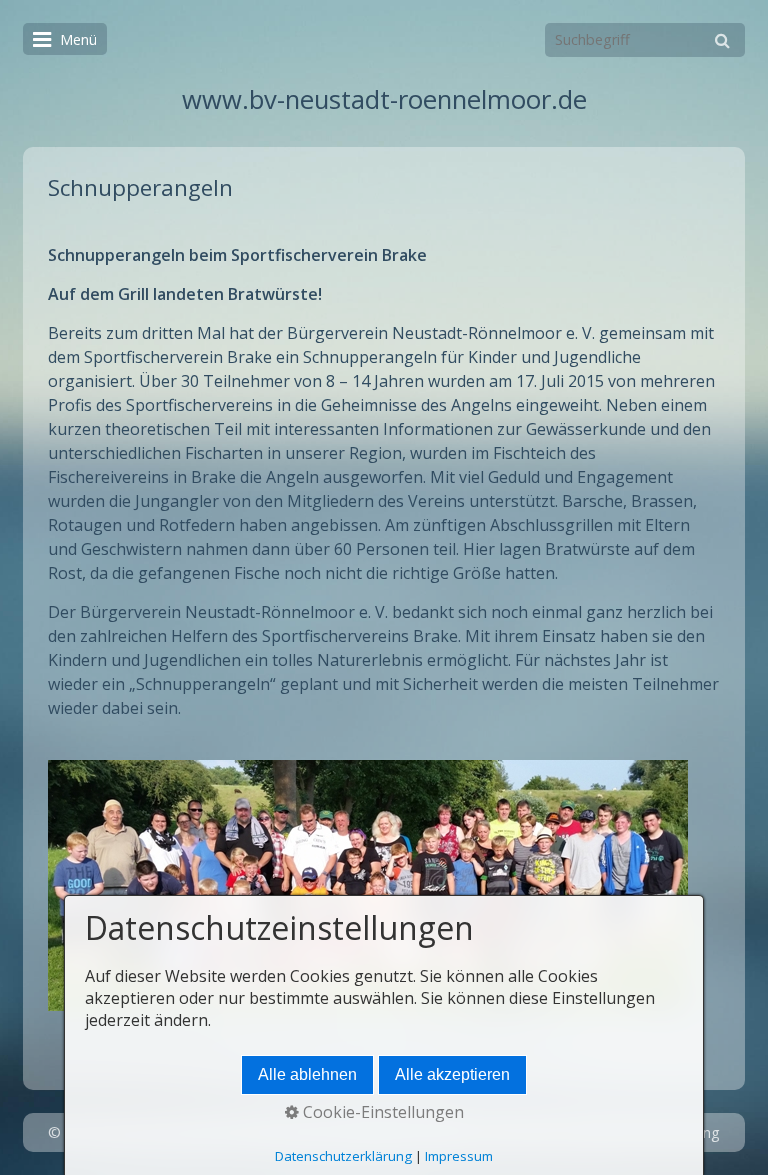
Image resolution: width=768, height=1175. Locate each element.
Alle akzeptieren (452, 1074)
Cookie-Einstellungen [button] (381, 1112)
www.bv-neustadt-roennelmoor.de (384, 99)
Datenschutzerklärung (343, 1156)
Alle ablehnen (307, 1074)
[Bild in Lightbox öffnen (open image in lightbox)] (368, 885)
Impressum (459, 1156)
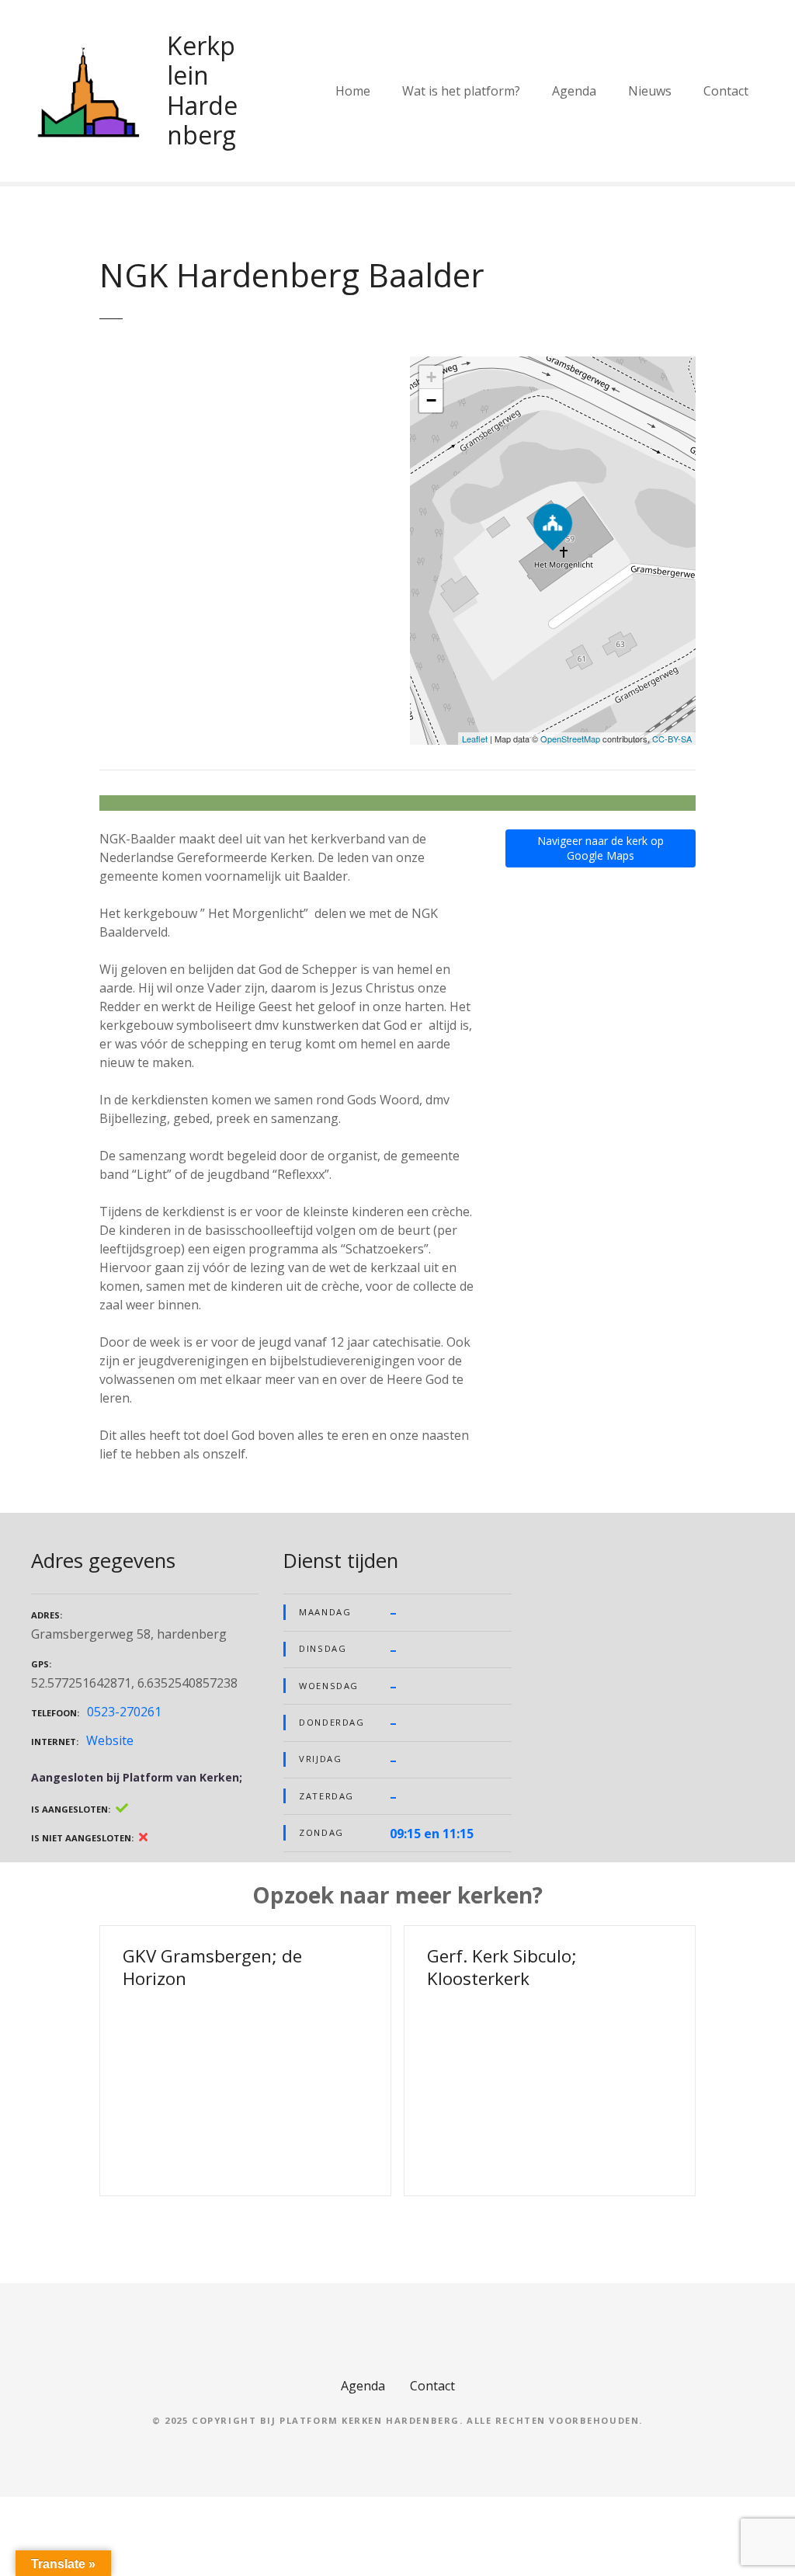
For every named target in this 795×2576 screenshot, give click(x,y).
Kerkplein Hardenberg (202, 90)
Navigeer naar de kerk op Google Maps (600, 847)
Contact (725, 90)
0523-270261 (124, 1711)
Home (352, 90)
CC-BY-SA (672, 738)
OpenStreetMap (570, 738)
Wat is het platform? (461, 90)
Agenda (574, 90)
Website (110, 1740)
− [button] (431, 400)
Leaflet (475, 738)
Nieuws (650, 90)
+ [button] (431, 377)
- - - -
(PROBLEM TO WORK ON): Everything in the data except the pictures must appear in your answer unchanged.

(ANSWER SPACE):
Image resolution: width=768, height=1175. Locate each element.
Alle akzeptieren (452, 1074)
Cookie-Einstellungen [button] (381, 1112)
www.bv-neustadt-roennelmoor.de (384, 99)
Datenschutzerklärung (343, 1156)
Alle ablehnen (307, 1074)
[Bild in Lightbox öffnen (open image in lightbox)] (368, 885)
Impressum (459, 1156)
For every named target in this 795×2576 screenshot, give click(x,y).
Kerkplein Hardenberg (202, 90)
Navigeer naar de kerk op Google Maps (600, 847)
Contact (725, 90)
0523-270261 (124, 1711)
Home (352, 90)
CC-BY-SA (672, 738)
OpenStreetMap (570, 738)
Wat is het platform? (461, 90)
Agenda (574, 90)
Website (110, 1740)
− [button] (431, 400)
Leaflet (475, 738)
Nieuws (650, 90)
+ [button] (431, 377)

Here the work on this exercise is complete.